** GOAL OF THE EXERCISE **
Copy the lines from the one containing "Where should I" down to the one containing "Looking at the screenshot, I should (x=1421, y=53).", changing "Given" to "Request" and keeping everything else the same. Leave the pictures out.

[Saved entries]
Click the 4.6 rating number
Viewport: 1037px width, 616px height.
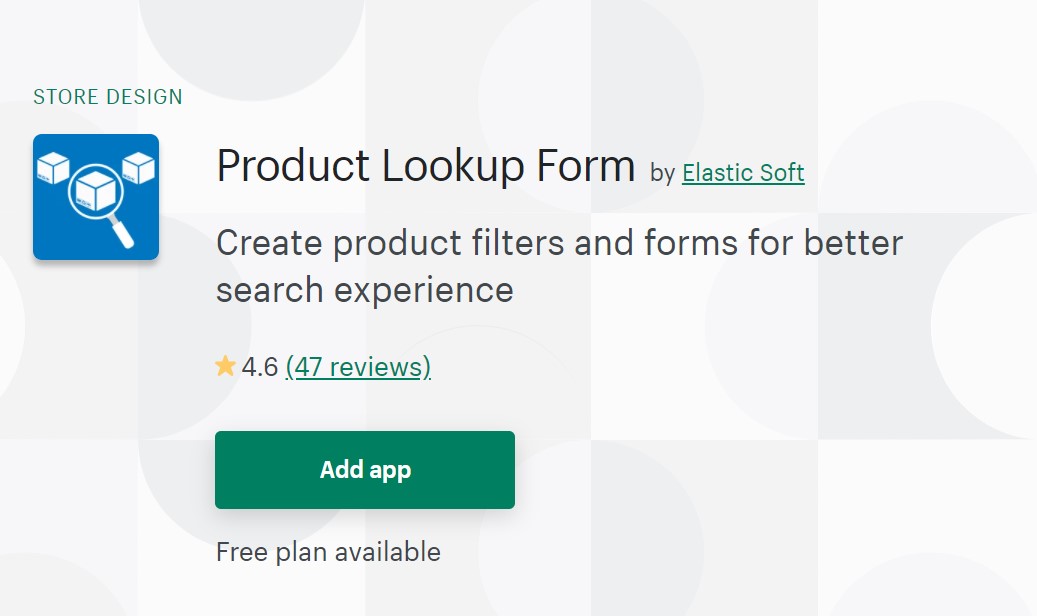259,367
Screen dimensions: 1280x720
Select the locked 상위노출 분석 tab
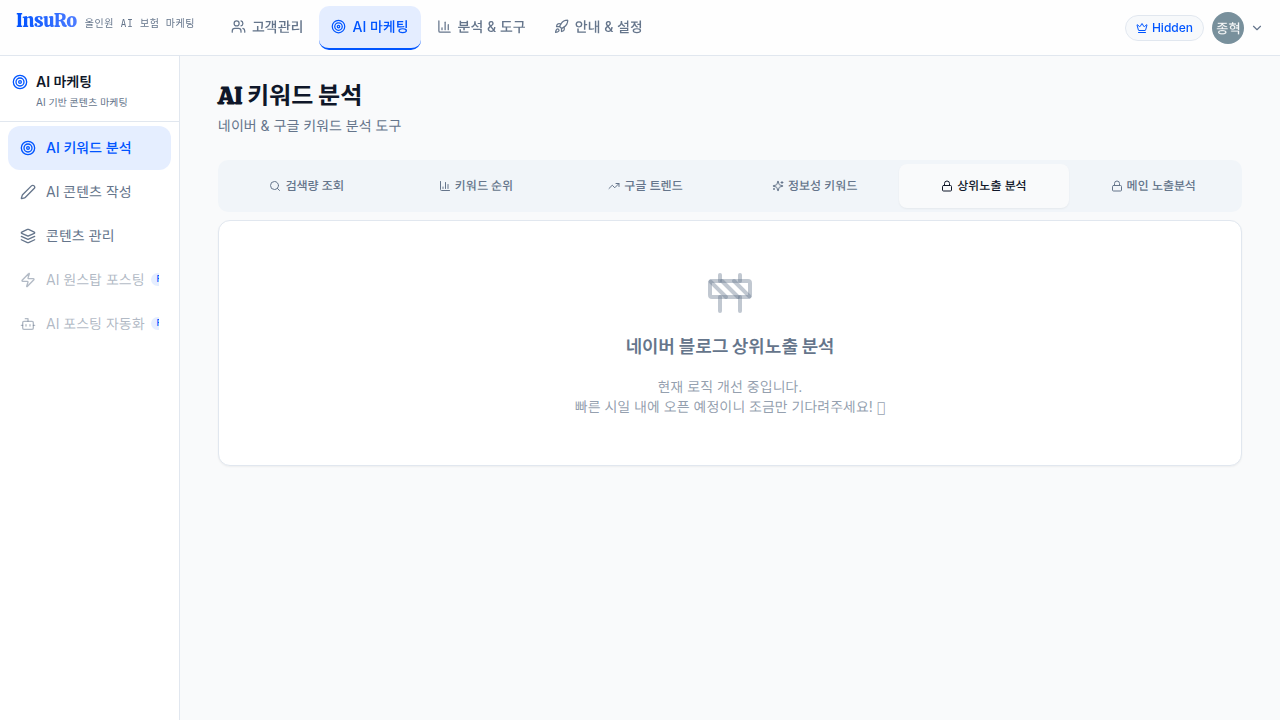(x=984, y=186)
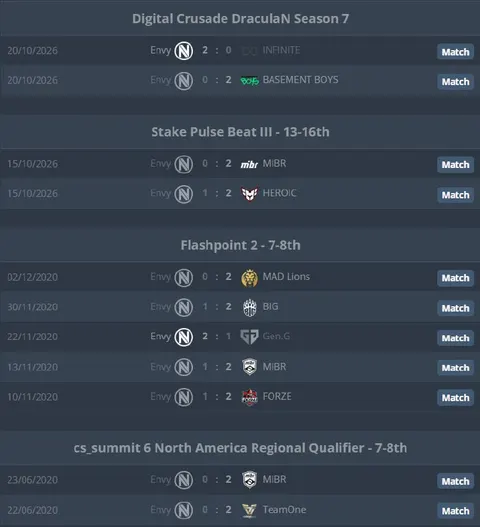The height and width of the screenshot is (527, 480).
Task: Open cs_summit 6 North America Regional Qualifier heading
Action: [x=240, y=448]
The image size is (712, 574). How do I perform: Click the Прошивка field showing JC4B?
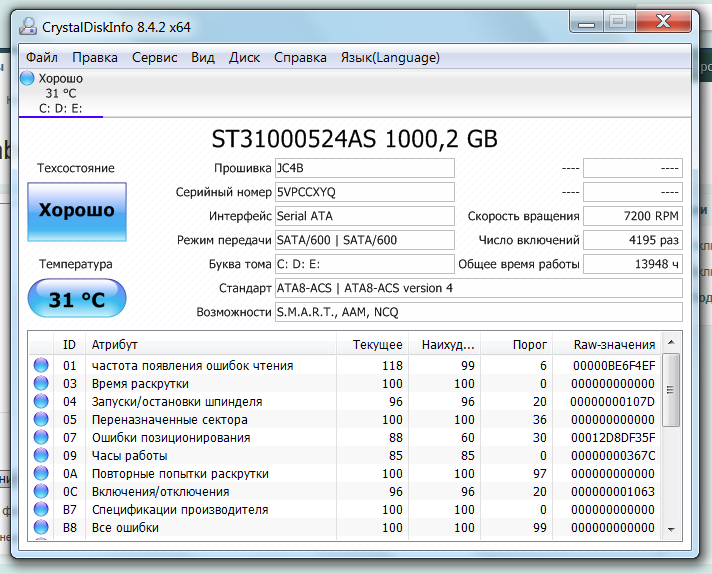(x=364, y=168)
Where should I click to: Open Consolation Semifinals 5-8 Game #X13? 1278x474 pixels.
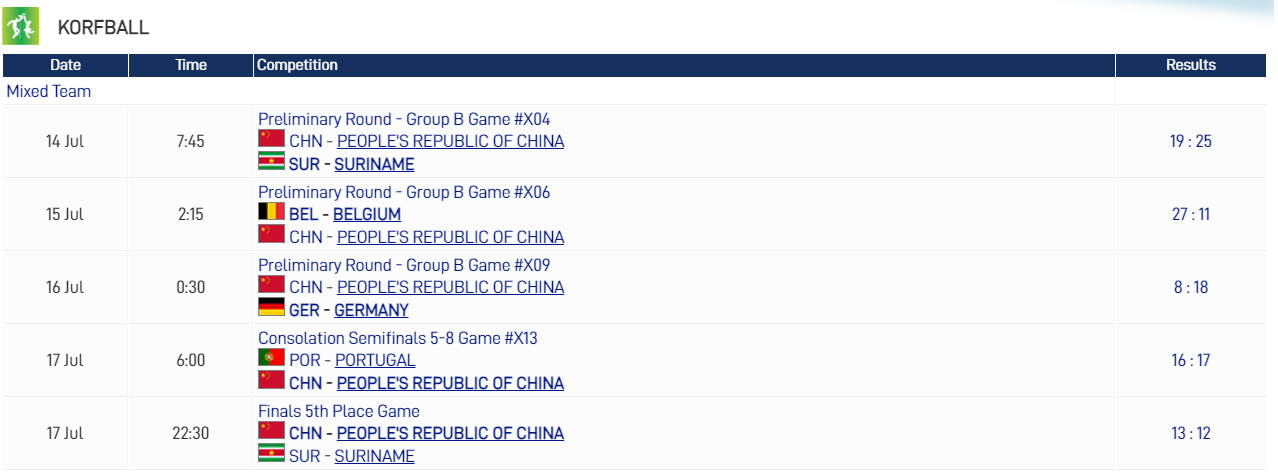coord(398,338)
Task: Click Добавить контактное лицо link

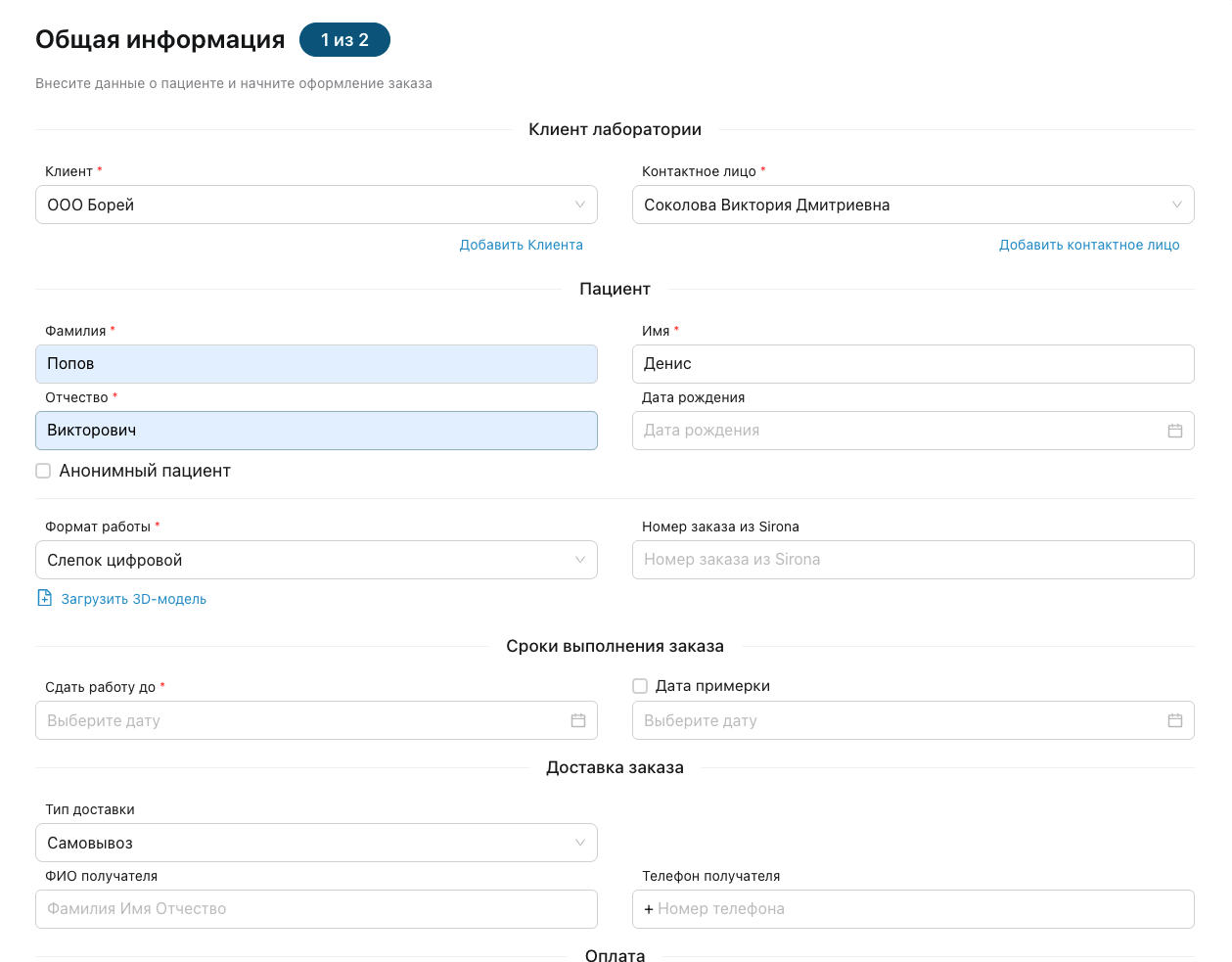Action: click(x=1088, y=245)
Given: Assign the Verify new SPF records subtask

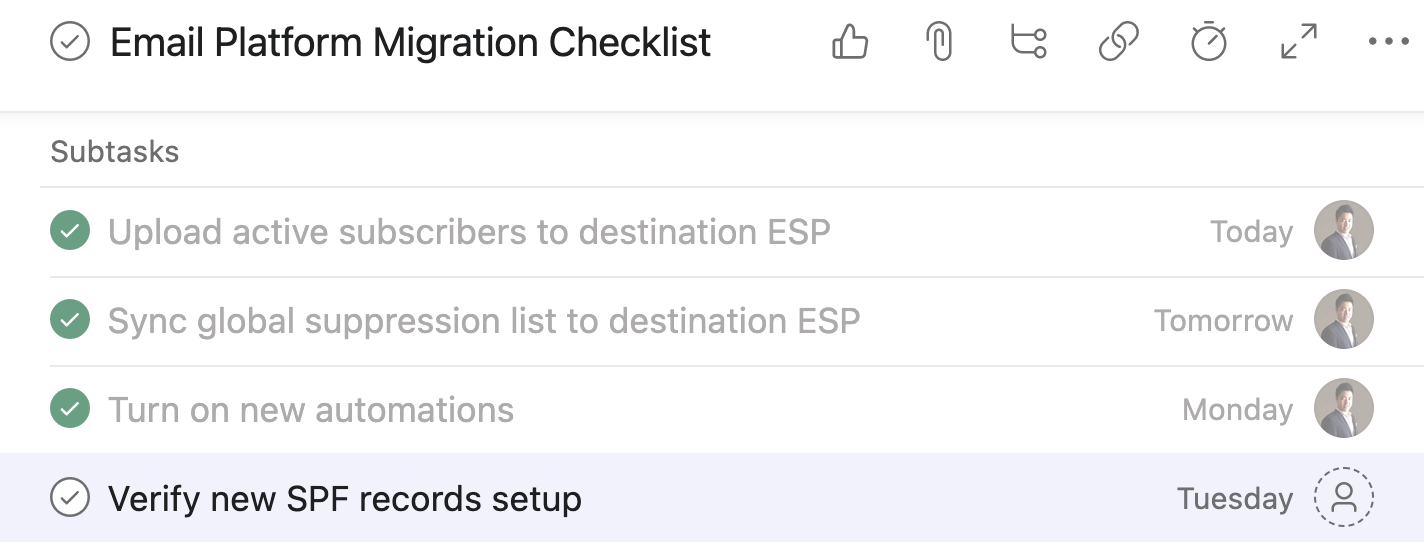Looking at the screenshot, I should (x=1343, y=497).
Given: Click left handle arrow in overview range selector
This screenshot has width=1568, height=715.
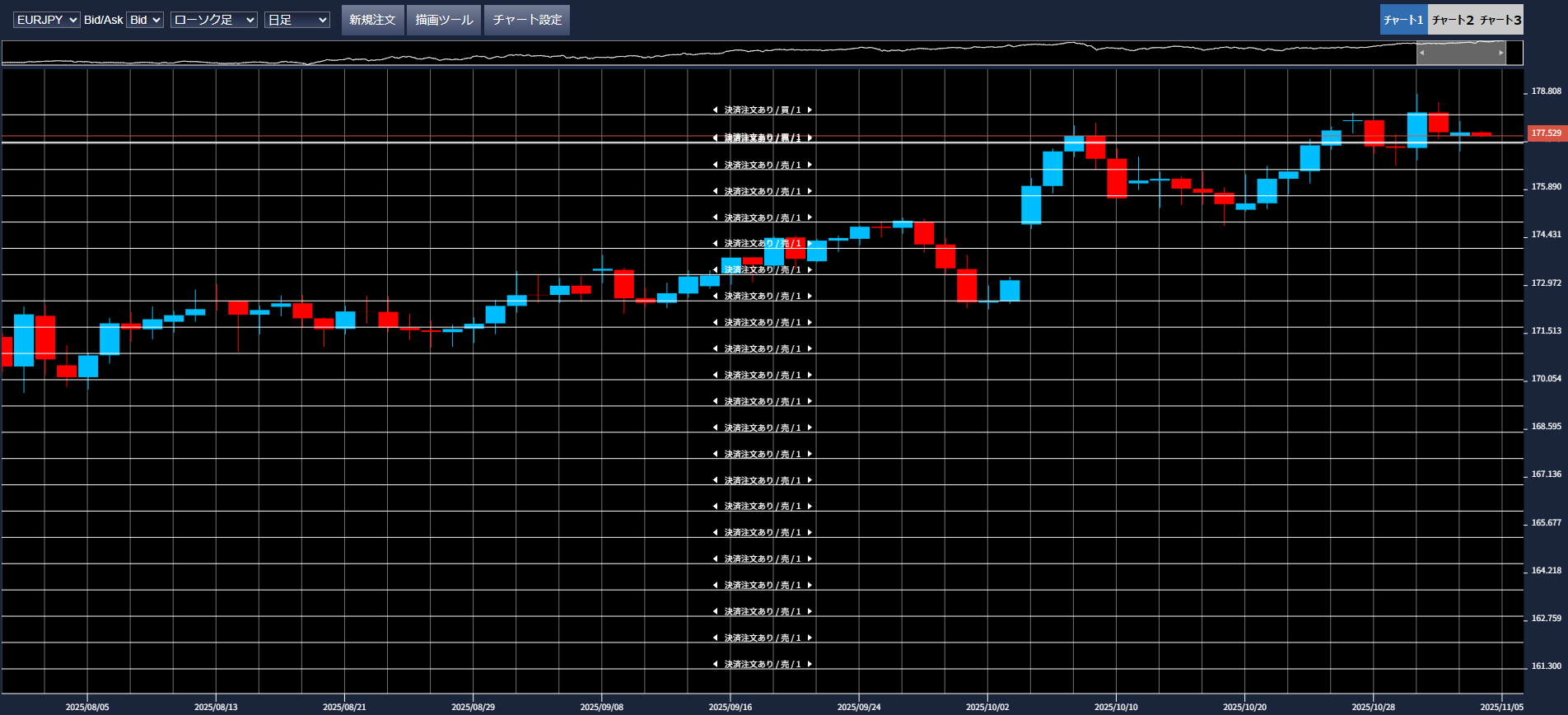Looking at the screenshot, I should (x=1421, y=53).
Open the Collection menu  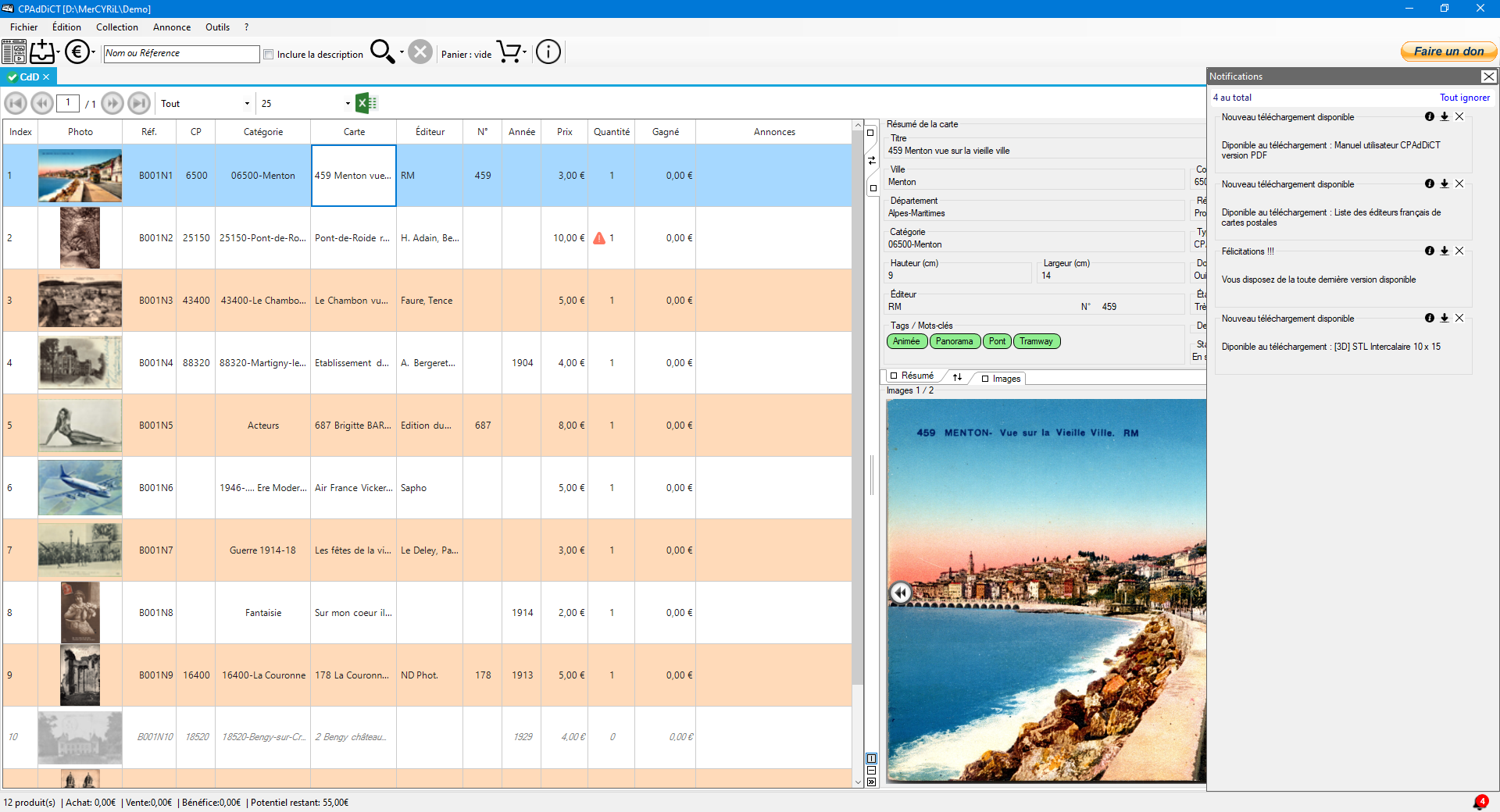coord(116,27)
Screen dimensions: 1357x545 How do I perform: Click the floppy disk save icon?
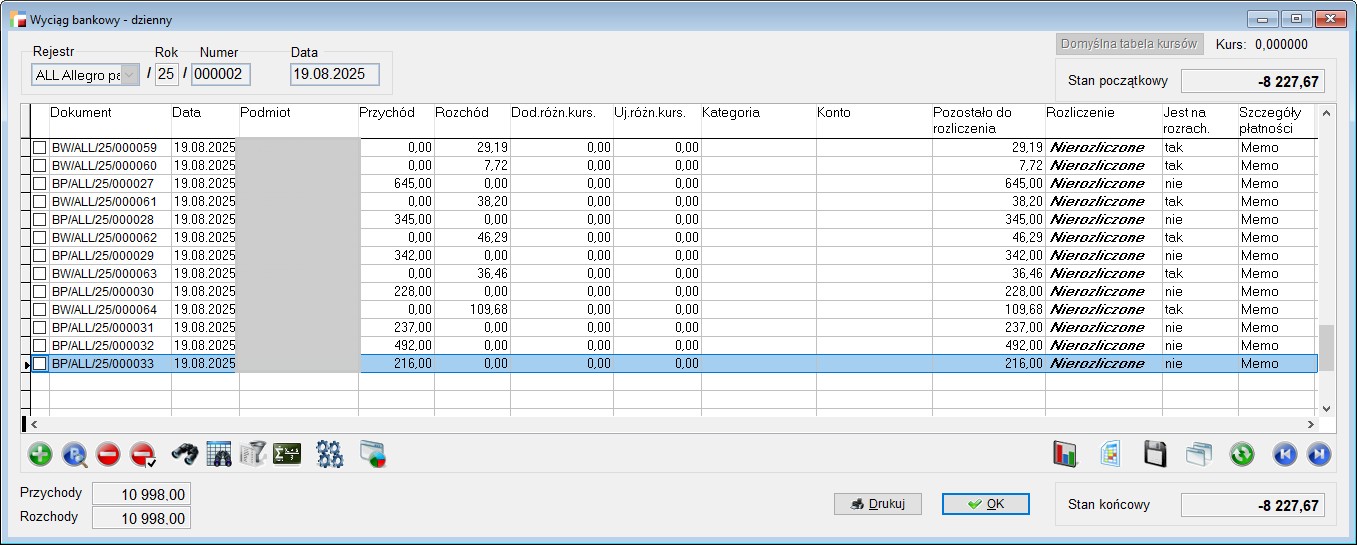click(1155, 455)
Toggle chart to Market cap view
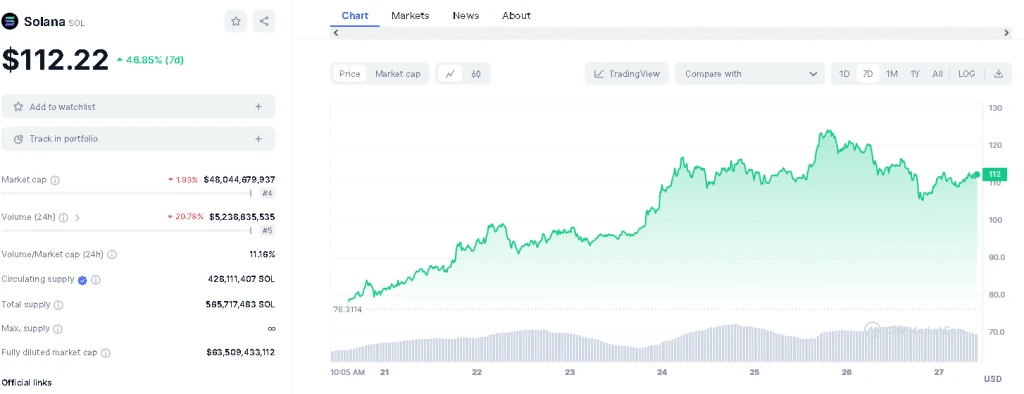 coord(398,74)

** FULL SOLUTION **
Where should I click to: Open Consolation Semifinals 5-8 Game #X13? 1278x474 pixels.
coord(398,338)
Task: Click Добавить контактное лицо link

Action: click(x=1088, y=245)
Request: Assign the Verify new SPF records subtask

Looking at the screenshot, I should (x=1343, y=497).
Request: Click left handle arrow in overview range selector
This screenshot has width=1568, height=715.
Looking at the screenshot, I should (x=1421, y=53).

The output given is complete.